# What is a Loci in theology



## Unoriginalname (Nov 13, 2011)

I was attempting to read Geerhardus Vos, which is a task in itself and he keeps refering to loci in theology. What is a loci? If it is a hard to understand concept what can it be likened to?


----------



## raekwon (Nov 13, 2011)

I'll let someone more knowledgeable actually answer the question, but FYI, "loci" is the plural (so it's not "a loci"). The singular is "locus."


----------



## SolaScriptura (Nov 13, 2011)

The main branches or "groups" of theology. For example, Christology, Anthropology, Soteriology, etc. Within each of the loci there are "smaller" component doctrines. So, for example, within the loci of Soteriology you'll find the doctrine of election, the doctrine of justification, and so forth.


----------



## jwithnell (Nov 13, 2011)

Ben is right on. Question: which of the G. Vos works are you reading?


----------



## Peairtach (Nov 13, 2011)

"Locus" means "place" in Latin. Pron. loakus, loakee.


----------



## Unoriginalname (Nov 13, 2011)

jwithnell said:


> Ben is right on. Question: which of the G. Vos works are you reading?

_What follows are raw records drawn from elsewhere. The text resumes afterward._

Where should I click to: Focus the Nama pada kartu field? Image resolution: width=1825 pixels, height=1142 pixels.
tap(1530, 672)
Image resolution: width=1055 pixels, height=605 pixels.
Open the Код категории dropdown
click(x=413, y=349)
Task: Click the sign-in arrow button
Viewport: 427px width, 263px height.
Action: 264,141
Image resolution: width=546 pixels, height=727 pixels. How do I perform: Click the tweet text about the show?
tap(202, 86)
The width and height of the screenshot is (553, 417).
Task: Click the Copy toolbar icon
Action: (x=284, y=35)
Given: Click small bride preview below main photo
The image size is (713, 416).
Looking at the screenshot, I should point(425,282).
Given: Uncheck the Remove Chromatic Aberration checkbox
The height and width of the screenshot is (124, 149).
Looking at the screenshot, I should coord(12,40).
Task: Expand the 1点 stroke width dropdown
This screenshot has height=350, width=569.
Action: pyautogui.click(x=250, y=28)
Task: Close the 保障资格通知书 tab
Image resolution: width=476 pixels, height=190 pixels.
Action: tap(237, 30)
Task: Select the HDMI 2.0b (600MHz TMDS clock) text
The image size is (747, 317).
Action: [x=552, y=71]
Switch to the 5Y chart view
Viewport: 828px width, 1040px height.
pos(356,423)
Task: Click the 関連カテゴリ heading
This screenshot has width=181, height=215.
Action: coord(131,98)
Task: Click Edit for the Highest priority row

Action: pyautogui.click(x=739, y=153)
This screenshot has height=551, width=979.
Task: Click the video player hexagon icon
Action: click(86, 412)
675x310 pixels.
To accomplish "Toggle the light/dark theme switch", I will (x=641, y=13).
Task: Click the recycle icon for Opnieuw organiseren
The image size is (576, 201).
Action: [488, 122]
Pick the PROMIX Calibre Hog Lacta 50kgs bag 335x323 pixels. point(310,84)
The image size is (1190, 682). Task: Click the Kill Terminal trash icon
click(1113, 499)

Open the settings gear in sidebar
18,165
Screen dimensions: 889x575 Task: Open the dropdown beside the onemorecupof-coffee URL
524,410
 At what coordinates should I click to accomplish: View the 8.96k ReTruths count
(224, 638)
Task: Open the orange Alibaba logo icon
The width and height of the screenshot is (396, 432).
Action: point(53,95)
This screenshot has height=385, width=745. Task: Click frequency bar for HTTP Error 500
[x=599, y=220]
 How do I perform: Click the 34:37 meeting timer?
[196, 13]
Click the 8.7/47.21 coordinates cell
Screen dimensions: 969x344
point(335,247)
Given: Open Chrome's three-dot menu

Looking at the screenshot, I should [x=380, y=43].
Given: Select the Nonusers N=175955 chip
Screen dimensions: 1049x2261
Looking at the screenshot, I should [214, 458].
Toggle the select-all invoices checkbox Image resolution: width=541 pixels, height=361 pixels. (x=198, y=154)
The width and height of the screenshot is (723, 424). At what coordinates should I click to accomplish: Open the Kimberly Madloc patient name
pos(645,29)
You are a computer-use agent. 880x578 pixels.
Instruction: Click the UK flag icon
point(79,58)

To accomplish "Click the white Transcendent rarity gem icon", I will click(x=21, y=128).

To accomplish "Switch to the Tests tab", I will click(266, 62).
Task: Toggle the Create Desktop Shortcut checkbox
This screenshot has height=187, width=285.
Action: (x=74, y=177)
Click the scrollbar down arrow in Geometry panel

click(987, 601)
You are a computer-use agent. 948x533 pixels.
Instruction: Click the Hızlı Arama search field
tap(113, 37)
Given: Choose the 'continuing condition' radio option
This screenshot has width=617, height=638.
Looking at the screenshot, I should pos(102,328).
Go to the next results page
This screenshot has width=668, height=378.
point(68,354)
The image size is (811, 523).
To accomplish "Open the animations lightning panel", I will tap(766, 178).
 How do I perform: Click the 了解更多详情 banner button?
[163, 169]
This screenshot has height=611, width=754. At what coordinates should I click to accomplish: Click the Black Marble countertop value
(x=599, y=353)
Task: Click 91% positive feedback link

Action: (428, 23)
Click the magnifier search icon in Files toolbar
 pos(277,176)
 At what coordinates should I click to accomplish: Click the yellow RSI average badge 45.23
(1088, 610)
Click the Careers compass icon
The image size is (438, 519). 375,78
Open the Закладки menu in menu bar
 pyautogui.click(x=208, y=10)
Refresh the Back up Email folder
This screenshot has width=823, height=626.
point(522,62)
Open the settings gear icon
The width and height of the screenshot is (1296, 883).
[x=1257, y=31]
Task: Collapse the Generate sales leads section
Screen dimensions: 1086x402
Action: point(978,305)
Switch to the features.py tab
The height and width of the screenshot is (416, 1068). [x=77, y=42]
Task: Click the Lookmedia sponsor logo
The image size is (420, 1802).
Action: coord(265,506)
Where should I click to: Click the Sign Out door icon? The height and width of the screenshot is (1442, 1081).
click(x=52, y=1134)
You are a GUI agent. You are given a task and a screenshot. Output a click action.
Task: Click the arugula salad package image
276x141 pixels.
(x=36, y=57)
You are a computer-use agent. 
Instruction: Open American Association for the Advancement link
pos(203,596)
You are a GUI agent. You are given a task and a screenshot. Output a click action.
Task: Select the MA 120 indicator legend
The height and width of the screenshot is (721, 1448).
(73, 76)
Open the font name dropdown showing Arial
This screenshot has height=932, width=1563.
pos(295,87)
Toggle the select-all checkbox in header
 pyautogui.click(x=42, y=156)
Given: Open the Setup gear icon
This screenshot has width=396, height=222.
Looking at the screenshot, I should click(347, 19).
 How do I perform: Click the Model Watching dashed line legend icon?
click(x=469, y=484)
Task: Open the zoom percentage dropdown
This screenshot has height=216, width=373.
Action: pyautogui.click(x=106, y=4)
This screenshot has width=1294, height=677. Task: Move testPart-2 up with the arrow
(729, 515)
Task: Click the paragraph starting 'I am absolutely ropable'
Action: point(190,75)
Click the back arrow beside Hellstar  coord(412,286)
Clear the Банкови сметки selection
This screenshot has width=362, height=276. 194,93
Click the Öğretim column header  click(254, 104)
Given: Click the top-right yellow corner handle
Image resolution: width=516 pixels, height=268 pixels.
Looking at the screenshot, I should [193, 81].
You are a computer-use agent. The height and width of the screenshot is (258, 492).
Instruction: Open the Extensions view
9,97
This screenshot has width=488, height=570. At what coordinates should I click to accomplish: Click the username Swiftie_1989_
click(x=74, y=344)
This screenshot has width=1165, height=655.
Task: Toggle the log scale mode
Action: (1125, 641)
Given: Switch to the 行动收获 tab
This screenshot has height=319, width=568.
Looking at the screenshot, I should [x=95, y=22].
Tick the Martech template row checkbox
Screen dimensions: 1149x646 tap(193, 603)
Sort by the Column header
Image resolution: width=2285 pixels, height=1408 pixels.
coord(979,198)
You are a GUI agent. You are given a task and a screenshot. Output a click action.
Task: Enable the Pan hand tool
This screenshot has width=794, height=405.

it is a ebook i got off of monergism.com called "the doctrine of the covenant in reformed theology" so I am not sure if it is taken from a longer work. It is absolutely wonderful, he showed quite vividly how a denial of the covenant of works leads to a denial of the doctrine of perserverance. I have observed that most people who do deny the COW do tend to deny perserverance but he explained the reasoning behind why that is amazingly. I am really enjoying it. I plan on getting the Pauline Eschatology for that day I dare not speak of


----------



## jwithnell (Nov 13, 2011)

I've been reading sections of Redemptive History and Biblical Interpretation which includes The Doctrine of the Covenant. I suspect Richard Gaffin's editing helped much. The Pauline Eschatology was very helpful to me and helped reshape some of my doctrine (which is sort of like trying to take a bite out of quartz).


----------